身内の妨害にもめげず、困難を乗り越える事が出来た二人。
タケルはこの国の兵士で、ヤヨイを生贄の祭壇へ届ける任務を受けた一人である。
しかし彼は、他の兵士が帰るのを見計らい、ヤヨイを助け匿ったのだ。
「貴方は勇気のある人だ!愛する人の為に、そこまで出来るとは…」
やっと心を許してくれたタケルを煽てるティミー。
「本当、勇気があるね!ジパング壊滅を物ともしないなんて!」
リュカの言葉に表情を曇らせるタケル。
「黙れつってんだろ!!」
苛つくティミー…さすがに言葉が乱暴になる。
「…でも本当ですか!?あなた方はこの国を救いに来たと言うのは!?」
「私達は、バラモスを倒す為に旅をしてます。世界に平和を取り戻すのが、私の使命なのです!その為にはヤマタノオロチだって倒してみせますよ!」
世界に平和を取り戻す旅に出ている…
タケルにとってアルル達は、まさに救いの神なのだろう。
「で、では…ヒミコ様にお会い下さい!きっとヒミコ様もお喜びになります!………ただ…ヤヨイの事は…」
「大丈夫ですよ。ヤマタノオロチを倒すまで、内密にしておきますから」
タケルは喜び、早速ヒミコの屋敷までアルル達を案内する。
「ヒミコ様、お知らせがございます!」
タケルはアルル達を連れ、ヒミコが鎮座する女王の間へとやってきた。
「何用じゃ、騒がしい!妾は忙しいのじゃ…」
其処には女王ヒミコと思われる女性と、側近の男が2人居るだけで、他に兵士等は見あたらない…

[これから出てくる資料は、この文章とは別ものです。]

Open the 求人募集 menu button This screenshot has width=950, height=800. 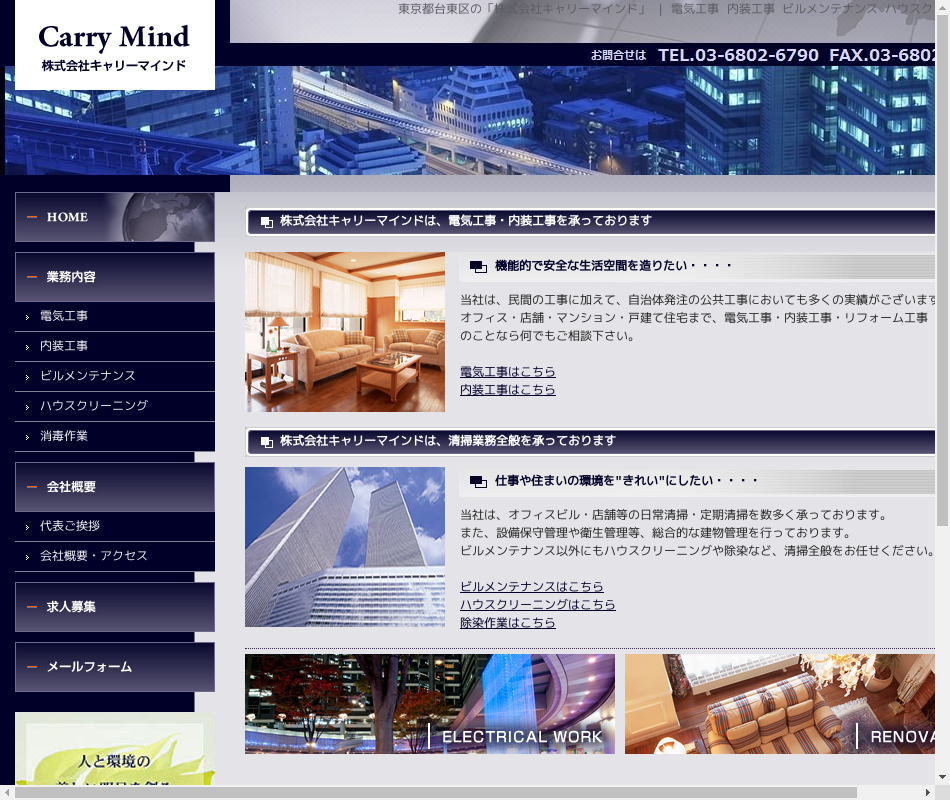(114, 607)
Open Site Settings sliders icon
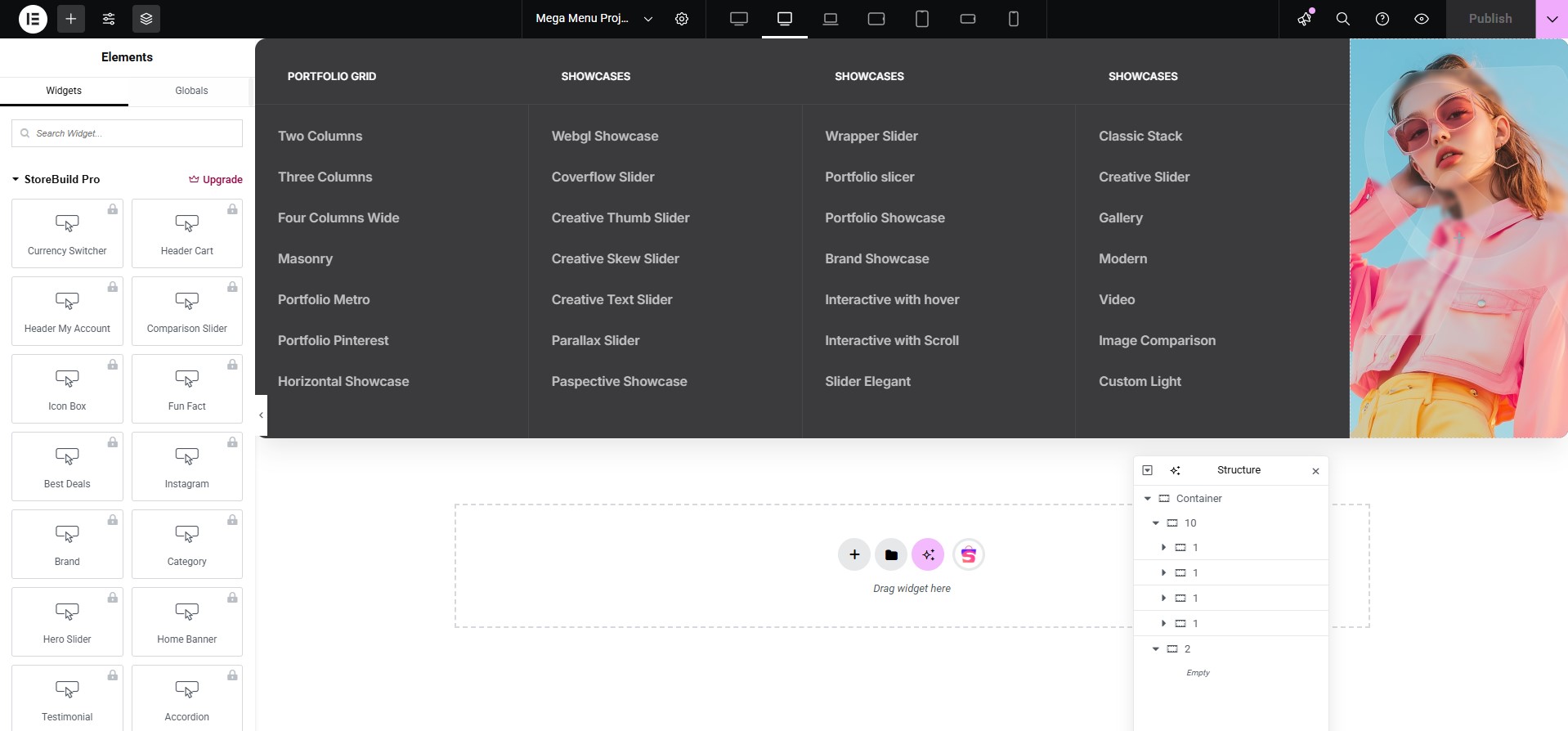Screen dimensions: 1568x731 [109, 19]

とても女王を警護しているとは思えないほどの、不用心な部屋…
「え!?これが女王なの?コイツが!?」
リュカがあからさまに無礼な発言をし、アルル・ティミー・ビアンカにど突かれる。
「何じゃ、その無礼者は!?」
「も、申し訳ありません!しかしヒミコ様…彼等がヤマタノオロチを倒してくれる救世主なのです!どうかご容赦下さい!」
タケルを始め、アルル達は一斉に頭を下げ、ヒミコに謝罪するのだが、案の定リュカがマリーと共に頭を下げないでいる。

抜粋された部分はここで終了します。